Generally speaking, depriving the body of essentials free fatty acids will result in a lipid dry skin or asteatosis, which has a number of adverse effects on skin such as accelerating the ageing process, poor barrier function & imbalance of the acid mantle. 

CARBOHYDRATES

The Low-Carb Diet  has also been clogging up our social feeds! In fact, carbohydrates have become the number one enemy, causing us all guilt and shame just by looking at them. First things first, carbohydrates are not just bread and pizza, lots of fruits and veggies contain carbohydrates. They are essential in everyone’s diet and provide the body glucose! The reason why this group of food is demonised is that we have taken it too far with the amount of carbs we come across. In fact, refined grains are present in most processed foods (pastries, biscuits etc.). However, we tend to forget that carbohydrates are also present in whole grains, legumes, nuts, fruits, vegetables and dairy too! 

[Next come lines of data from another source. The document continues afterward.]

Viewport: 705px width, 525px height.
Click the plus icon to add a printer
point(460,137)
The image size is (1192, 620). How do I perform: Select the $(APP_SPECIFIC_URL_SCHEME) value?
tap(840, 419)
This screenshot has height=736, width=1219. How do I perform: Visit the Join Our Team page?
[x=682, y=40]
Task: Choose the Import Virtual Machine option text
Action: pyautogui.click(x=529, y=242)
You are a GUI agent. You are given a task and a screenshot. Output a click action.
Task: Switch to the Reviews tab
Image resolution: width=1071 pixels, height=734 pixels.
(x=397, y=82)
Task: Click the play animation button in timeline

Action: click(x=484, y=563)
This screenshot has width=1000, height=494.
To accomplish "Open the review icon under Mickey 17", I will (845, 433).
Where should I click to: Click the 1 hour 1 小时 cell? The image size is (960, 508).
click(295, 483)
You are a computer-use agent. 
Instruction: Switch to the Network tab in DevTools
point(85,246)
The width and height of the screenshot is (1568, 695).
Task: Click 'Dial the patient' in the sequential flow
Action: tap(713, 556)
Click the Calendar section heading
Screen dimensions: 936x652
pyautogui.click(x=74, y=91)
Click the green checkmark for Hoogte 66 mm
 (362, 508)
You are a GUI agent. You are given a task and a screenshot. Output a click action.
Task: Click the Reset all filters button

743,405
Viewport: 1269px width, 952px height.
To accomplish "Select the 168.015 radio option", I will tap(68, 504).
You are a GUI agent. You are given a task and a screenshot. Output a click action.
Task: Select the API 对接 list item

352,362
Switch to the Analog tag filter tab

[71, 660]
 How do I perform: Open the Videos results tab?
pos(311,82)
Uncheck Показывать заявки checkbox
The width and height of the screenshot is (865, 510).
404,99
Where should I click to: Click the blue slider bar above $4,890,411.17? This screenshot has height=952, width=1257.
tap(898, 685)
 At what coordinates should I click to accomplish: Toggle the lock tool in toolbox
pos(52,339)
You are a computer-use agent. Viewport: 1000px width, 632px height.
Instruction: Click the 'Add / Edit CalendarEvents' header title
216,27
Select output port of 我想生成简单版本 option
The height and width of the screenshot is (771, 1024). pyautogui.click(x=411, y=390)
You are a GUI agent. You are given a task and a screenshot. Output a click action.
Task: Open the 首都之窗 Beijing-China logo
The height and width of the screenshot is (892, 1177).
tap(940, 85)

If you eat carbohydrates you may weigh more due to the water retention that comes along with carbs, not necessarily because you have gained weight.  This is why, if you cut them completely from your diet your scale will show you’ve lost weight fast (meaning you have lost some water content which will bounce right back up when you add them back in!). 

Effect on Skin

Like mentioned above, if your diet doesn’t contain enough carbohydrates, all your body’s function will be affected, which will reflect on your skin as a tired and sluggish looking appearance. 

SUGAR

Again, not all sugar are bad for your health. The problem that we currently have with this food group are “free sugars”. They are the sugars added in processed foods like syrups, honey, sucrose and fruit juice. Therefore, enjoy the natural sugars that you get in food from fruits & vegetables. The problem here is excess sugar; the key is moderation. 

Effect on Skin

Cutting sugar completely from your diet, can sometimes help certain skin condition as it decreases inflammation throughout the body. However, most whole foods essential to our body’s function contains natural sugars! They are essential to provide energy and make sure everything works. For example, a serving of fruit has sugar, plus it is bound with fibres and phytonutrients that support the proliferation of good bacteria to crowd out candida and bad bacteria. Watermelon is a very good example, it has a High Glycemic Index, but is super healthy because of the fibbers that it contains; they keep us full for longer and keep our gut health in top form! Did you know that watermelon contains very low amounts of SPF (4), this is why it is one of our favourite snacks for the beach.

SALT

Sodium is an essential nutrient in the diet, it plays an important role in blood pressure. Too much salt can lead to high blood pressure, which is often associated with hypertension and heart disease. Not adding enough salt in our diet can, on the contrary, cause health problems such as reduced hydration, muscle cramps, headaches, weakness due to low blood pressure. If you are cooking from scratch, don’t be scared to add salt as it really helps with flavour, cooking process and break down the walls of the vegetables. The most important thing is to avoid processed food that contains high levels (1 Grams of sodium is 2 Grams of salt).

Effect on Skin

When consuming too much salt, skin can become puffy and bloated-looking due to water retention. When not consuming enough salt, dehydration can occur due to the low water levels in the body! 

CONCLUSION

Another important thing to know it that food doesn’t go to the same place in the body, fructose (sugar from fruits) gets digested by the liver, while glucose gets digested by every cell in the body. Plus, we are all unique in the way we digest, so the way one will process food may differ from the next. Therefore, calculating the amount of calories, fats, salt or sugar is not very accurate. Don’t COUNT food, eat in moderation, and when you have that slice of cake, appreciate the feeling of happiness that it gives you! Stop shaming yourself for the way you eat! Food and mealtime, should be a happy part of your day…not something you dread.